Throwback Thursday-Losing my mind and my memories.

There is a certain amount of strength that comes from being alone. The decisions that effect the well-being of your children, your family, are solely up to you.  The future lies in the aftermath of your choices and you see them as cataract eyes see fireworks in car headlights at night. Everything is too bright. You blink and squint, but it’s all just so fuzzy.

Parenting alone is no easy feat. Hats off to single moms, and dads, who need to both mother and father their young from inside a bubble of self-doubt, guilt and worry. I have lived in that bubble and it fills so fast with fear, dirty diapers and sometimes cuss words that you are no longer a person, but a hamster in a wheel. Trying desperately to gain momentum, watching the world’s flashes of color spin by while you remain stagnant and out of breath.

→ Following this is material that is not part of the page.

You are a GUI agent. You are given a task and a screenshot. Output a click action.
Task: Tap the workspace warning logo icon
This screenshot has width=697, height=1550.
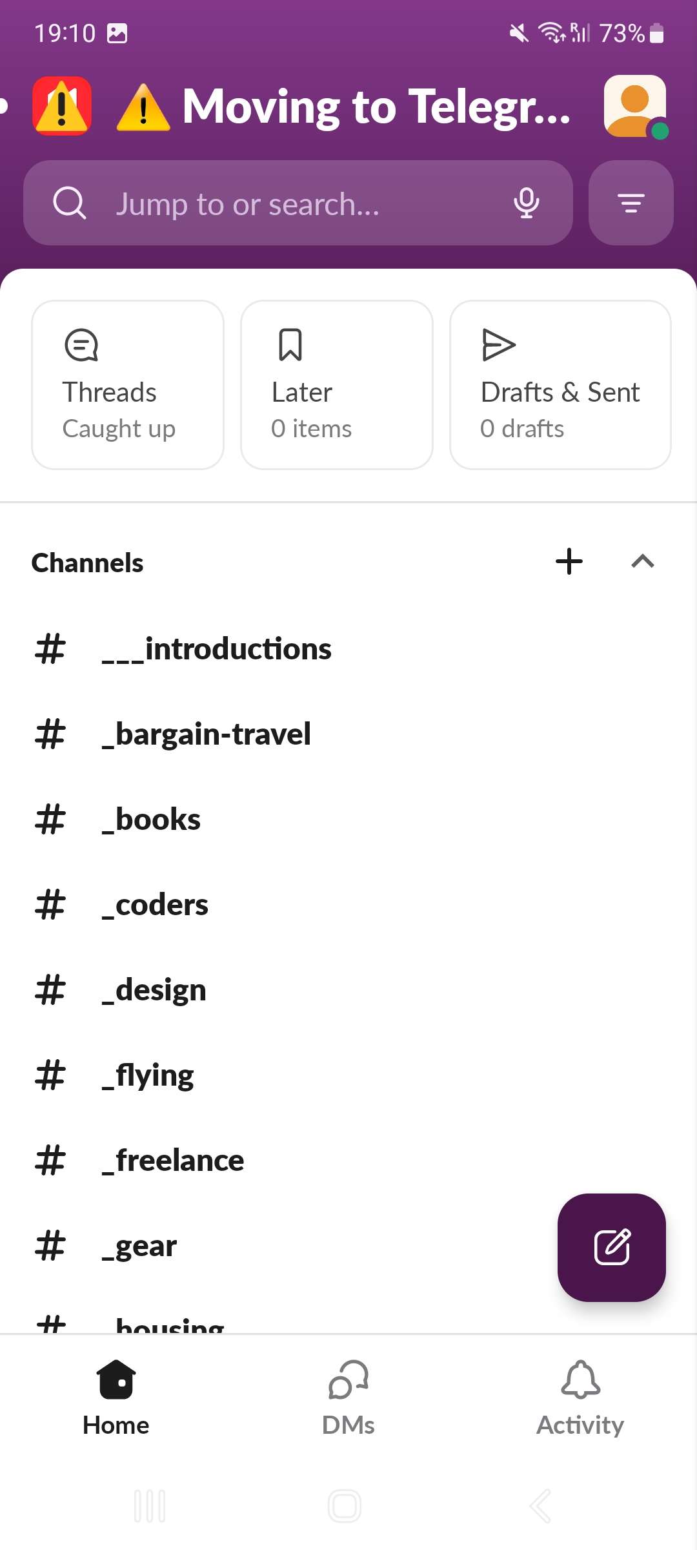point(62,107)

During the time I was a new Military wife, flying solo, building my village, I have very few memories. People have asked me, that most annoying question, “How did you do it?” and have said to me countless times, “God doesn’t give you more than you can handle!” First off, I believe God gave me way more than I can handle to teach me a valuable lesson. No one is a superhero, including me. As a self-proclaimed introvert, a loner if you will, he threw so much at me that I could no longer carry it all on my own. He made me reach out, ask for help, find people (my people) to help me bear the load. And I didn’t do it, we did. On coffee and wine, (for my fellow villagers, not my children, let’s be clear) we survived just fine. He made me lean on him.

To be honest, it does bother me a bit that I have so few memories. The ones I do have are yellow tinted and desolate, like a photograph with the corned turned up, faded and out of focus.

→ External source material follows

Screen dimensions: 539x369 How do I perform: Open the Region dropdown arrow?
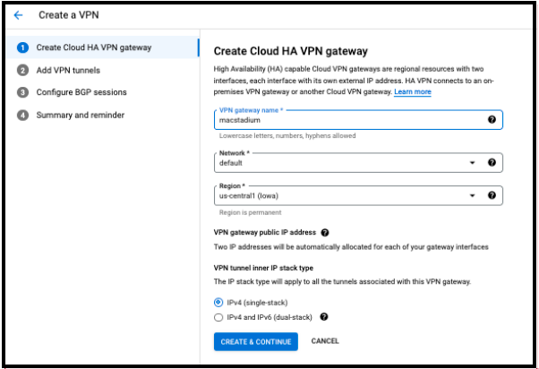472,195
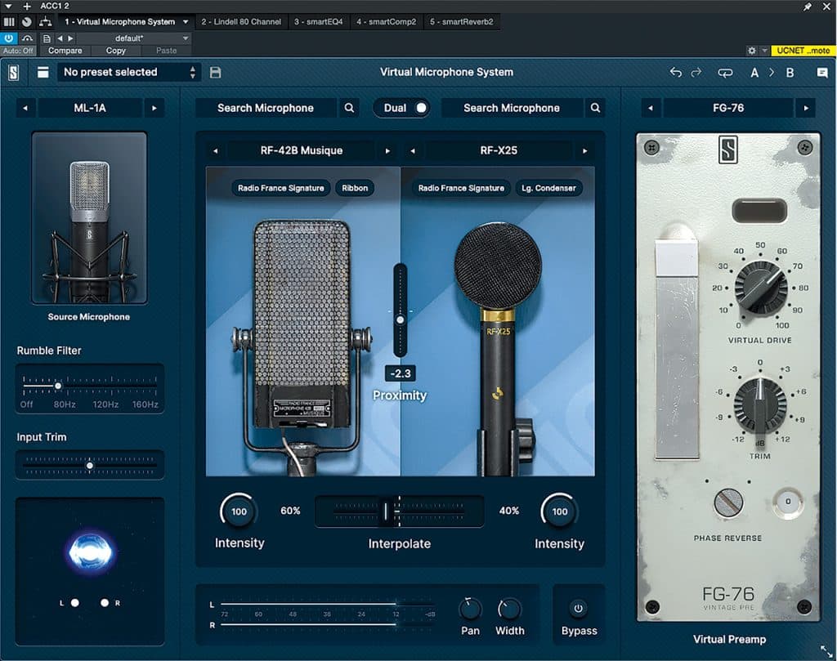Click the Proximity vertical slider handle
Viewport: 837px width, 661px height.
(401, 319)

Sitting on my bedroom floor, sobbing, stuffing brightly colored plastic eggs, while my new baby, who looks like an orange glow-worm, is sleeping on my bed wrapped in a bilirubin blanket. I wish I could remember why I was sobbing. Aside from the usual, exhaustion, missing my hubby, overwhelmed by thought of those to-do lists yet to be tackled, the laundry accumulating like an insurmountable peak, suggesting life isn’t really wondrous. It taunts me to try to stand. Rise up. Yet it’s just waiting to wrap me up in a suffocating embrace, failure is a new-found friend.

I remember standing at the stove, buttering bread for grilled cheese with one hand, creating holes with the weight of the knife. In the other I held my son like a running back grips the ball, while he nursed, my phone in the crook of my neck. I can not remember who i was talking to or what about, just that this was the beginning of multitasking like a boss. The beginning of forgetting. The get it done, not do it well, mentality. The autopilot phase.

There are some photos, proof that I was trying. Even now, so many years later, I think, trying to do what? It. All of it. All the time. All the things. The pretty on paper things and the last-minute, Oh crap! things. The running, the crafting, the baking and making and taking, the shopping, there was no rest. There was only collapse. There were heavy sobs and headache,  a very simple phrase put on my heart. Human Being. You are a human being. Not a human doing. Just be.

I had let Nike win my heart over God.

It has been six years since my amnesia phase and I would love to say that I am cured! That I take it all in everyday. No longer missing the moments. Storing memories like an animal on the brink of hibernation. It’s a journey and being aware of what we are missing when constant things circle, vultures calling of our attention, has helped.

The healing comes in unsuspecting moments. When your daughter has a story to tell and you are already late to go to something. When you stop and look her in the eye as she admires her art project. She explains that messing up on the nose of the cat mask that she holds before you, was the best thing ever. It make her rethink what she wanted the end product to look like and because of her mistake, the cat has an even better and more unique nose shape now.

Oh, my wise child. The cat mask is amazing. As are you. Stopping for that story made all the difference. Mistakes have the power to reshape us. Our attitudes, beliefs, behaviors and even our hearts can be changed, good or bad.  I like to believe for the better. Creating our own more unique shape.

On this Throwback Thursday, I am reminded that the past has indeed molded us, but it does not define us. We can put down some things and free our hands, so are able to hold the best things. Things that need to be handled with care. Along the path that lacks memories, from the human doing years, does not have to be where I build my home.

The tune on my heart today softly sings, “Let your weary spirit rest, lay down what’s good and find what’s best, just breathe.”

 

 

3 Comments Add yours

  1. Kyle says:

    You are an old soul my child with much wisdom….Pappy

    Liked by 1 person

    1. jcsordas says:

      The struggle to be present is always there, but I can say I am trying!